Giving road trip travelers financial transparency by allowing them to customize routes based on toll pricing and preferences.
Role: Concept, UX & UI design, Prototyping, Visual design


AAA did a study concluding that road trips have gained popularity as many people now value spending money on memories more than material items. 

Over 50% of the United States uses tolls to fund the upkeep of the road system. When driving on unfamiliar routes however, drivers have no way to prepare to pay for tolls, some of which may be cash only.
Google Maps is the most popular navigation app, unparalleled in accuracy and precision. Currently, all navigation apps provide users with the choice of either avoiding all tolls, or allowing all tolls. Beyond this, there’s no customization.

Travelers need toll road customization
for road trip budgeting.


Eliminate surprise and unknown costs to anyone driving on an unfamiliar route.


Allow Google Maps users access to the exact cost of tolls on their particular route before beginning their trip. 

Google Maps will compile known toll information to the driver, so she or he can focus on the trip at hand with less surprises.

Toll transparency on every road trip.
Ever. For everyone.


Be aware of the costs and locations of all tolls on your current route.

Compare and contrast routes based on toll costs.

Avoid unnecessary or expensive routes.

_Exercise task 1_:
From the records, copy every line exactly as it appears, starting at the line that contains "Click CH1 average count cell showing 8 次" and ending with the line that contains "Looking at the screenshot, I should coord(203,348).", both included.

_The data_:
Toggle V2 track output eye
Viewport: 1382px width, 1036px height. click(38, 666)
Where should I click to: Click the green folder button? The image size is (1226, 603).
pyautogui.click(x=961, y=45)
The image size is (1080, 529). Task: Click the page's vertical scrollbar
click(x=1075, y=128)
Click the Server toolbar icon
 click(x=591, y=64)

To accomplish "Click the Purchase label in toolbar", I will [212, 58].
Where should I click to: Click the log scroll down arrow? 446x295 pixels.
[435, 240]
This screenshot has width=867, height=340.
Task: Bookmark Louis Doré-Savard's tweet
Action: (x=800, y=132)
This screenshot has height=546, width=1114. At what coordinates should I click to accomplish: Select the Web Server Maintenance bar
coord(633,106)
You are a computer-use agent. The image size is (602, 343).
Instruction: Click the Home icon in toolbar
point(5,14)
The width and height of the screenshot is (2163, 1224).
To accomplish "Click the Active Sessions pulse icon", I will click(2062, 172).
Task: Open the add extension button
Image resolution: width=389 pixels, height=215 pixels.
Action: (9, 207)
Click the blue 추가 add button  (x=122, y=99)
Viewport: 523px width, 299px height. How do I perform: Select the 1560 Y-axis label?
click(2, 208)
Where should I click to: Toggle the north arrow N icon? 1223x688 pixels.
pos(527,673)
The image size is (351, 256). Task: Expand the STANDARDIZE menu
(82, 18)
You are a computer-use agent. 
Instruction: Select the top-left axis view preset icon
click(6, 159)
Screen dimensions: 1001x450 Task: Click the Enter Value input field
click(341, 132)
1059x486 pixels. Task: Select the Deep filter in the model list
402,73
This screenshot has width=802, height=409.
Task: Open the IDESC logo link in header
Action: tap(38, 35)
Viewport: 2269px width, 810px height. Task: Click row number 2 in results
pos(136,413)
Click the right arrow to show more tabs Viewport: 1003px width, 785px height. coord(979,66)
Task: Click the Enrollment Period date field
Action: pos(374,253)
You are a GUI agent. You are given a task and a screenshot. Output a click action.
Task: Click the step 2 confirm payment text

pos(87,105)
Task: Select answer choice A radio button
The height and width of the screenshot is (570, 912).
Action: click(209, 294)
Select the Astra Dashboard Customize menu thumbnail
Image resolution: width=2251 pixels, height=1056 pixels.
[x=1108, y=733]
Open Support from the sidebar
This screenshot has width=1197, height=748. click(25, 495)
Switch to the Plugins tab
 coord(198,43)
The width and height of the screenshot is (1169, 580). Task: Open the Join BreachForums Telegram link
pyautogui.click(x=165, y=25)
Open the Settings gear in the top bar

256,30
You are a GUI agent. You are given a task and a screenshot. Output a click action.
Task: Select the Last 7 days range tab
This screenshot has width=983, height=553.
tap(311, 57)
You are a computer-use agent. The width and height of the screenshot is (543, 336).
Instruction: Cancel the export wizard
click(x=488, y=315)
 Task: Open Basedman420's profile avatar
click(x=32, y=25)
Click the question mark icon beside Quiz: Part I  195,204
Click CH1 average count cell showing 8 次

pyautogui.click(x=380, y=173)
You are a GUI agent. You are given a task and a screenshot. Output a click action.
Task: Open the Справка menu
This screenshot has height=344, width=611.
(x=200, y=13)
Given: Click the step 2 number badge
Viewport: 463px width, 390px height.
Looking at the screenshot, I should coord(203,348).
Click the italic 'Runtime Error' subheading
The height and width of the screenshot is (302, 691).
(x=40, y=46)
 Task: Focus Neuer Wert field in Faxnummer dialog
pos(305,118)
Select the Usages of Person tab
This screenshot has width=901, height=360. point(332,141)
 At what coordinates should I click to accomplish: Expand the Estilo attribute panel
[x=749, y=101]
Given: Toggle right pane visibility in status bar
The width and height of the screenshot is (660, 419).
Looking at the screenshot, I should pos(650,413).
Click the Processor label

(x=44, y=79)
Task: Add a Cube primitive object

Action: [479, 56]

_Exercise task 2_:
Extend the case study on toll-based route customization from its last line.

_Task response 1_:
Click CH1 average count cell showing 8 次

pyautogui.click(x=380, y=173)
You are a GUI agent. You are given a task and a screenshot. Output a click action.
Task: Open the Справка menu
This screenshot has height=344, width=611.
(x=200, y=13)
Given: Click the step 2 number badge
Viewport: 463px width, 390px height.
Looking at the screenshot, I should coord(203,348).

_Task response 2_:
Add your transponder information for accurate toll estimation.

The ability to prepare your toll money in advance.


The current icons for tolls are unclear and don't stand out

By redesigning the toll icon to be yellow with a dollar sign, the user can quickly identify any toll road that exists on their route.


It all started when I got tired of guessing the amount of money I had to bring on roadtrips. I took the #1 navigation app in the App Store and reimagined how Google might implement toll pricing transparency.

I decided to do some social listening and went on the world’s largest focus group: Reddit. I even opened a post in r/roadtrip to ask what people usually do.

Many suggestions on reddit mentioned they do the following:
  1. Plot route
  2. Identify tolling agency and facility
  3. Go to tolling website to see how much it costs
  4. Check to see if I get discounts with a transponder
  5. Add it all up
  6. Repeat 1x for trip back
Tollsmart app
Toll Calc app

A couple apps were named such as Toll Calc.

Many of these resources either need too much information (i.e. total weight of car) or calculated tolls on a static map.

This meant I would have to switch back and forth between apps to drive and keep informed.


72% of the U.S. implement tolls. There are currently 17 total toll networks with the largest being E-Z Pass. States are increasingly using tolls to fund transportation improvements.

The amount of the toll usually varies by vehicle type, weight, or number of axles, with freight trucks often charged higher rates than cars. 

The most common variable across all 17 toll networks is the number of axles. Most people drive 2-axle cars so that must be chosen as the default.

Lots of options here...


One of the most common feedback I got was to be able to control time and cost.

“What if the user can set a minimum time the toll would save me?” “What if the user can set a maximum amount of money spent on a toll?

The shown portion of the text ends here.